** DATA TO PROCESS follows **

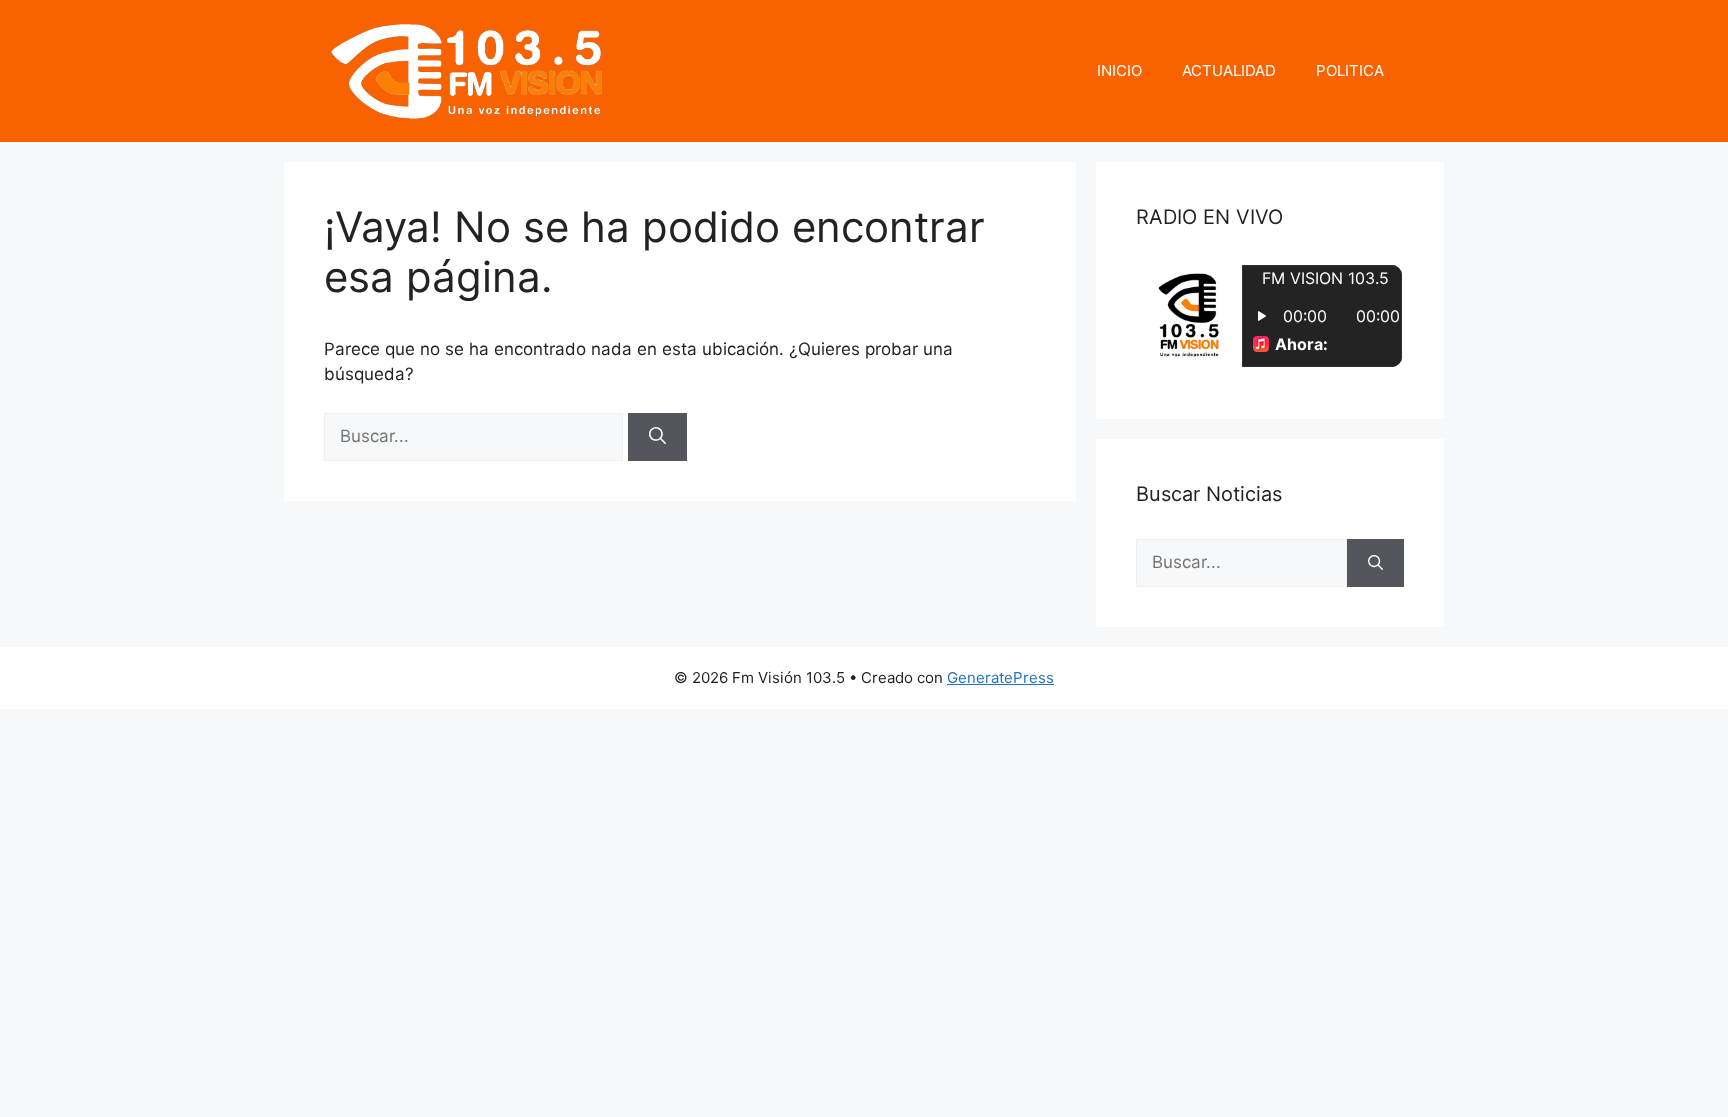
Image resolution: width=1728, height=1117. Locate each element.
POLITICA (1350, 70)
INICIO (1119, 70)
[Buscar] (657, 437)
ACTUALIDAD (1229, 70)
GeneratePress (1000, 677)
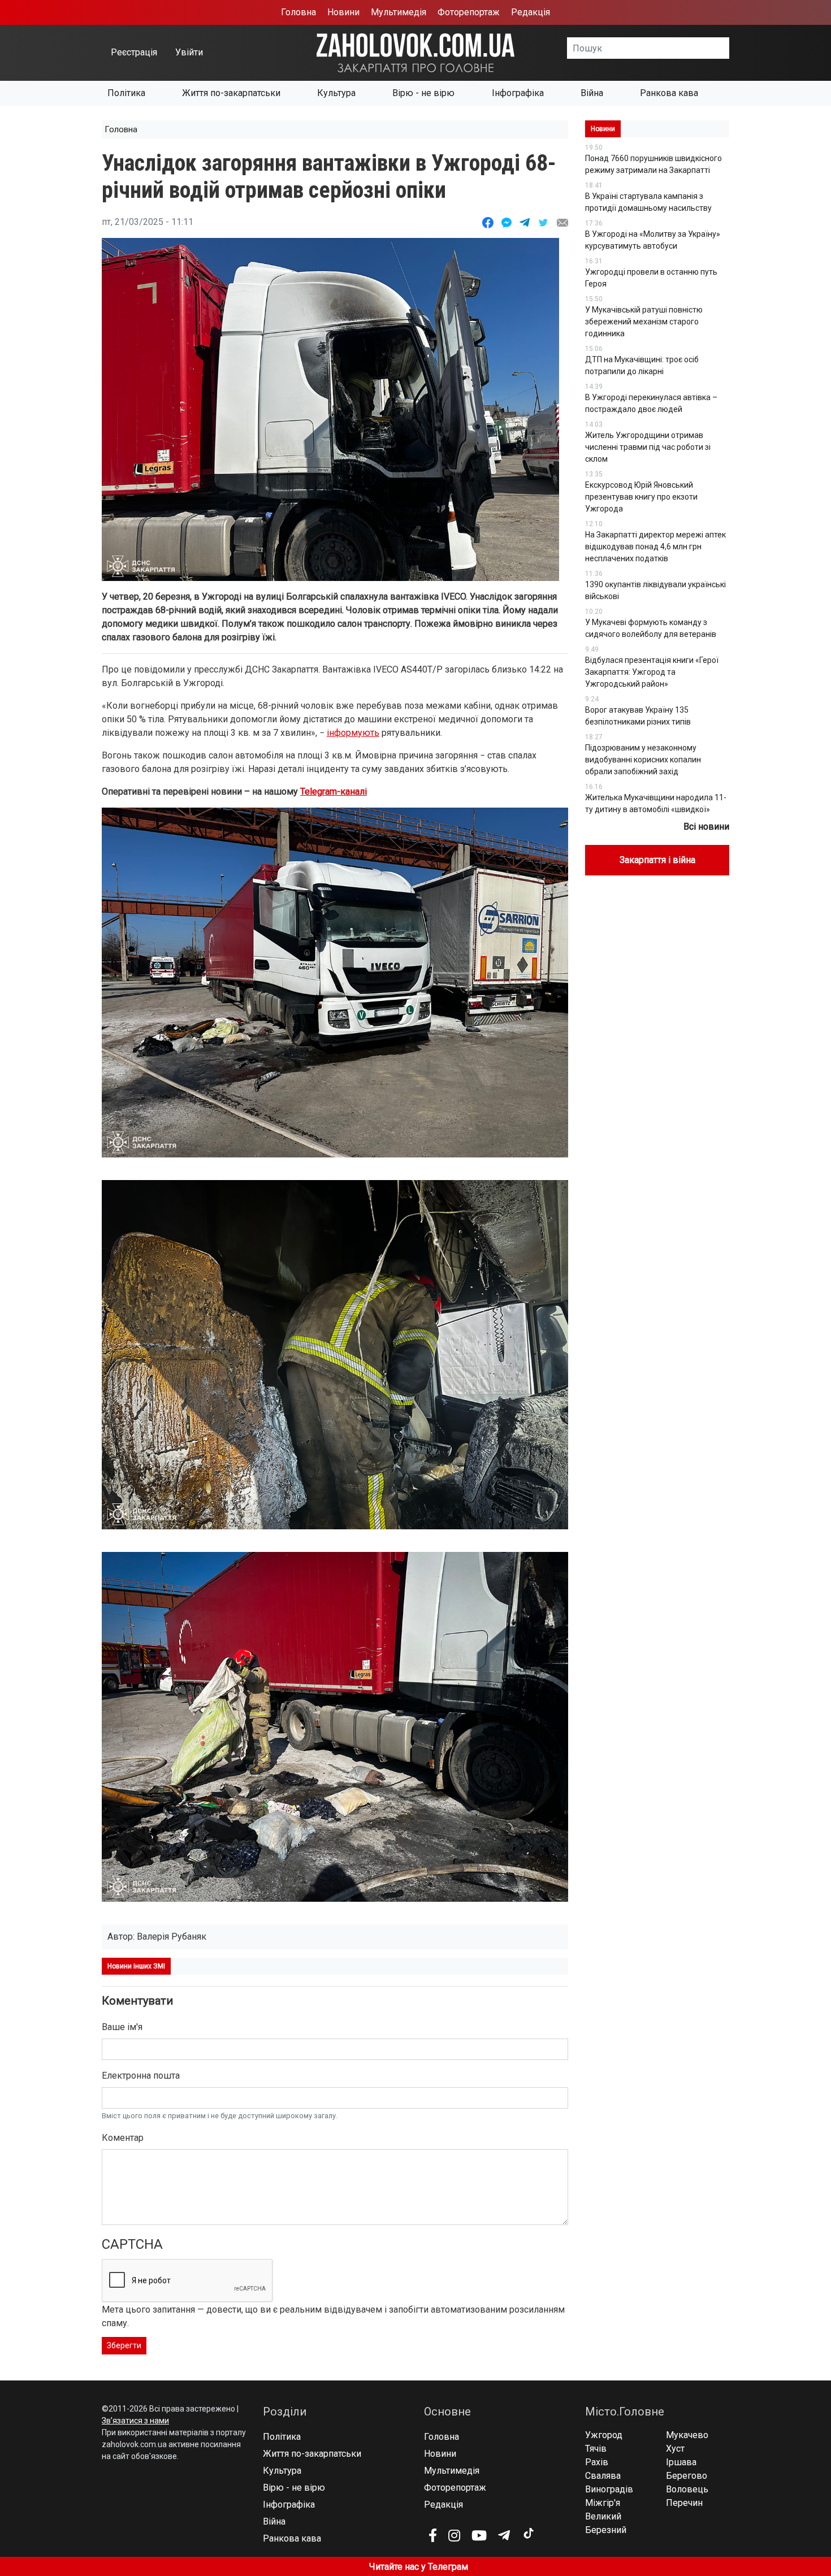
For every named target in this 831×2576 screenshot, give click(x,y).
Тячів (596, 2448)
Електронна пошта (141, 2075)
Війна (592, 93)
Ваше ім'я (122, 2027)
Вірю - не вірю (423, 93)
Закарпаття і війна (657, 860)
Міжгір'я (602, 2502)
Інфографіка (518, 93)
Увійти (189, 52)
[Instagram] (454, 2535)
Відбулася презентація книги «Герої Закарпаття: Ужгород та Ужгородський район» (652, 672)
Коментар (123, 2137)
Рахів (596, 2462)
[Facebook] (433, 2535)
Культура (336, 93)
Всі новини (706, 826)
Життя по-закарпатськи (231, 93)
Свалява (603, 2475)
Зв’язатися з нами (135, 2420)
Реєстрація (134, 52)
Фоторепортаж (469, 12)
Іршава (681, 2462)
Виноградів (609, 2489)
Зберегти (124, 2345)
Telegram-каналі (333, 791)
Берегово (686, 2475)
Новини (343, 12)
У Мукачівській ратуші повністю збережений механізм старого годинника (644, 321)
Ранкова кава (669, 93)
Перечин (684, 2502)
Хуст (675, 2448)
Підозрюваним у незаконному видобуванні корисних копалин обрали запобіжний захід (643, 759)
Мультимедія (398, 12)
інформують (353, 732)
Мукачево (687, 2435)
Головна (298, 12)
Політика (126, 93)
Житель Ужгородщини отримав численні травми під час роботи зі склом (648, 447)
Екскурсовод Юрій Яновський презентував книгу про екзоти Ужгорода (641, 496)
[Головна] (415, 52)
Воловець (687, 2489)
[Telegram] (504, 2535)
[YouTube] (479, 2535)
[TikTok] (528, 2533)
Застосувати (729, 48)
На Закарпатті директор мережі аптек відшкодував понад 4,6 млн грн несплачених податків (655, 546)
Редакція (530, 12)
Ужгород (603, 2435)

** End of DATA TO PROCESS **

* **YOUR INSTRUCTIONS**: What are the lines above that hold the string "Закарпаття"? Copy them.

* **SOLUTION TO THE EXERCISE**:
Закарпаття і війна (657, 860)
Відбулася презентація книги «Герої Закарпаття: Ужгород та Ужгородський район» (652, 672)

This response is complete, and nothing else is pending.